Correct answer
D balloon dilation
Congenital esophageal stenosis (CES) is a rare disorder occurring in roughly one in 25,000 to 50,000 births. CES may be associated in roughly 15% of patients with esophageal atresia and tracheoesophageal fistula (EA/TEF). CES may be due to fibromuscular hypertrophy or tracheobronchial remnants.
Patients with CES will present with dysphagia, choking and vomiting. Patients with CES and EA/TEF will often present at a younger age. Esophagram is typically obtained to evaluate the anastomosis and should also rule out any additional strictures as in this case.

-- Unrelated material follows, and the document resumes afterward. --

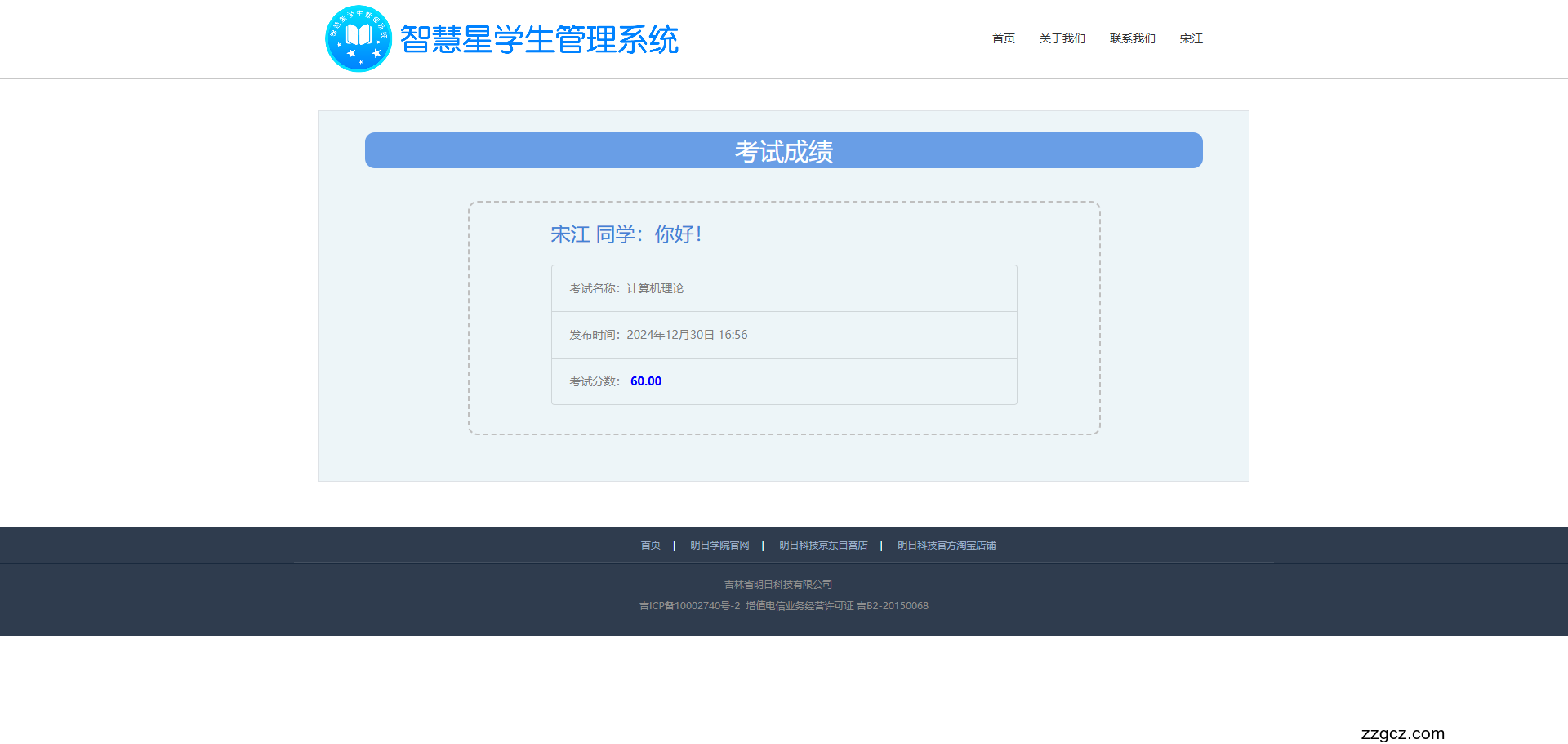Open 首页 link in the footer

pyautogui.click(x=650, y=546)
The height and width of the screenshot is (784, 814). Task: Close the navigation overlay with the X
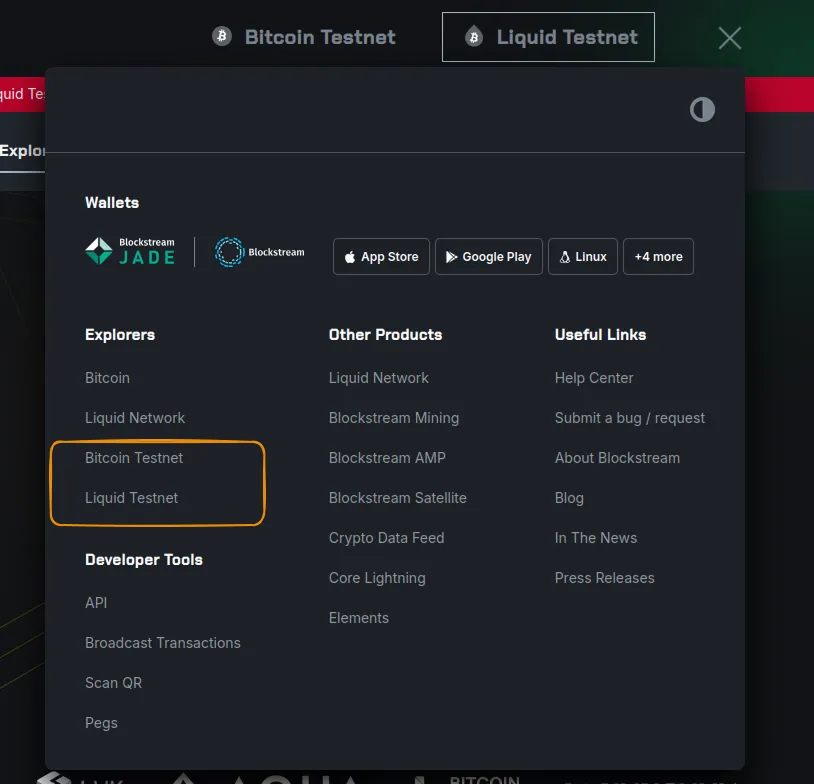[x=729, y=38]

Dilation with balloon dilators or bougies is the first line in treatment. Although classic teaching is that dilation is often not successful and surgical intervention is required, recent studies have shown successful treatment with serial dilations in 84 to 95% of patients with CES; however, most series are small and results vary. Although balloon dilation is most commonly used, flexible bougie dilators may be more effective and associated with a lower perforation risk in some reports. CES with tracheobronchial remnants are less likely to respond to serial dilations and are at higher risk of perforation.
If a patient does not respond to dilations then surgical excision should be considered as the presence of a tracheobronchial remnant is likely. Imaging study (transesophageal ultrasound, compuertized tomography or magnetic resonance imaging) can confirm the presence of cartilaginous remnants and the need for surgical excision. Newer technology such as the Endoflip™, which uses high-resolution impedance planimetry to measure luminal geometry and pressure during dilations may aid in diagnosing tracheobronchial remnants at the time of dilation leading to early surgical intervention.
Surgical excision of CES may be associated with postoperative gastroesophageal reflux. Thus, some advocate for an antireflux operation at the time of excision. In patients with EA/TEF and CES, antireflux operations may worsen the underlying esophageal dysmotility associated with these diseases. Alternatively, in patients with fibromuscular hypertrophy, a longitudinal myotomy with transverse closure should be considered.
Increasing the PPI dose may be warranted if symptoms were due to gastroesophageal reflux disease. Esophagoscopy may be helpful to confirm the diagnosis and rule out other causes. Laryngoscopy is helpful in ruling out laryngeal clefts and bronchoscopy for tracheomalacia/bronchomalacia but this patient’s symptoms are not consistent with these diagnoses.